The reforms of 1990 were radical and brave. Radical because they went deeper and were enacted more rapidly than in most of the rest of the countries in the region. Eastern European reform  experience proves the case for the “shock therapy” pace of transformation. Poland reformed fastest and deepest and went on to grow far more. The Czech Republic and Hungary reformed at a leisurely pace and grew respectably well. And Ukraine reformed hardly at all and its GNP per capita is now just a third of Poland’s. And Ukraine’s  geographical situation is no explanation for its poor performance. Tiny Estonia, bordering Russia and with a larger Russian minority, was a more radical reformer than even Poland and has also achieved even more.

That was then and this is now. Poland’s 1990 reformers were both radical and brave. Brave because meaningful reform is always painful and the Polish people never forgave the reformers. They got all the blame for the pain and none of the credit for enabling the tripling of Polish living standards. The first democratic government fell in 1993 and amazingly the Polish people turned back to the post-communist socialists to form the next government. Since then every attempt at reform has resulted in electoral suicide for the responsible party.

Citizen’s Platform (PO) which leads the current coalition is the first Polish party to be re-elected and has discovered the perfect election strategy. Use lots of catchy phrases about modernity and progress, but forget about actual modernisation. In fact PO even rolled back pension reform when they stole transferred private pension funds into state hands to avoid the need for necessary spending cuts a couple of years ago.

And the lack of any reform is a shame because Poland is in desperate need of change.
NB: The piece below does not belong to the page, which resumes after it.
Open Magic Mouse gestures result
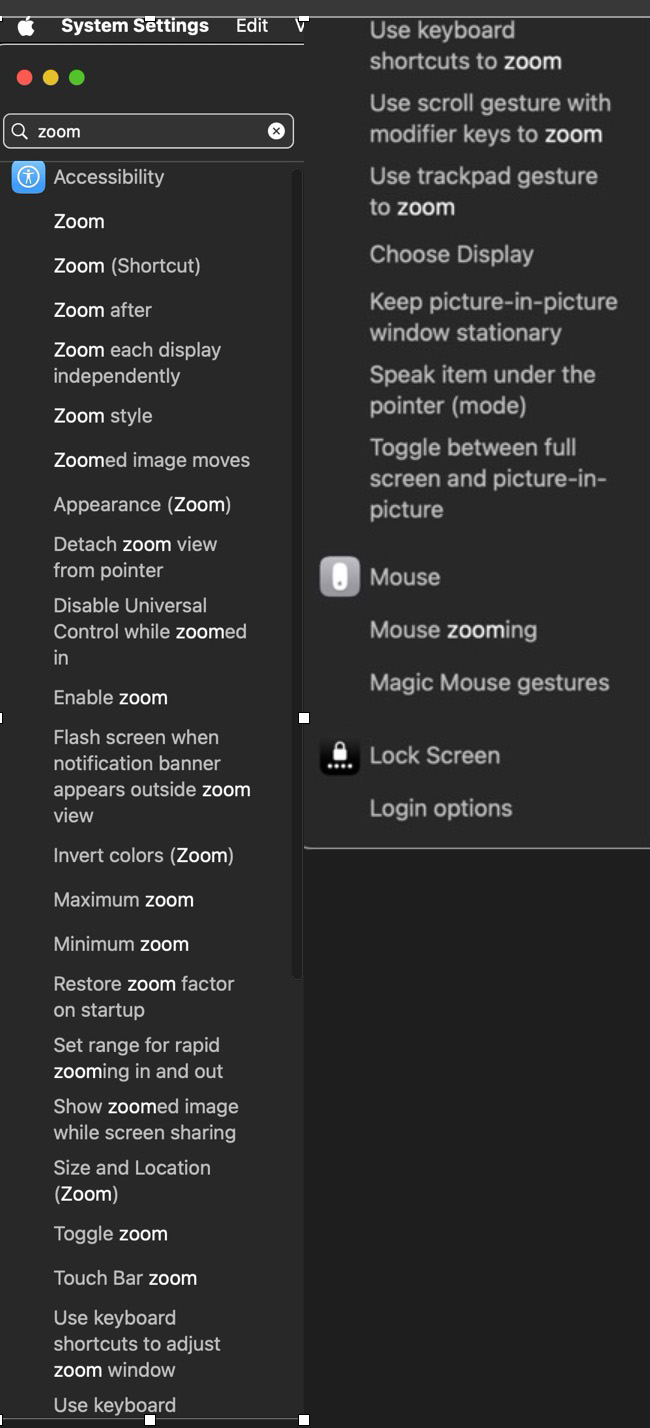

Poland’s legal system needs dragging into the 20th century, its bureaucracy is a disruptive disgrace, and its universities a rest home for lazy academics to name just the most obvious candidates for early attention.

Poland’s Future

If you want a vision of Poland’s future take a look at Italy.

Italy’s government debt stands north of 120% of GNP. This is not because the Italians are particularly profligate; it’s just that around the turn of the century Italy stopped growing. It stagnated because the young generation is just half as numerous as their parents.

Stagnation is hard.  Every year the debt burden is greater and the permanent pressure to cut spending is depressing. But stagnation is a picnic compared to what follows. The population continues to age, the economy contracts, the more energetic young emigrate, immigrants become troublesome as benefits are cut and civilisation itself begins to crumble...

Follow Italy’s downward spiral with interest, because Poland’s  demographic death spiral is about 20 years behind Italy’s.

Poland will not be among the world’s 20 richest countries.

Poland will get old before it gets rich.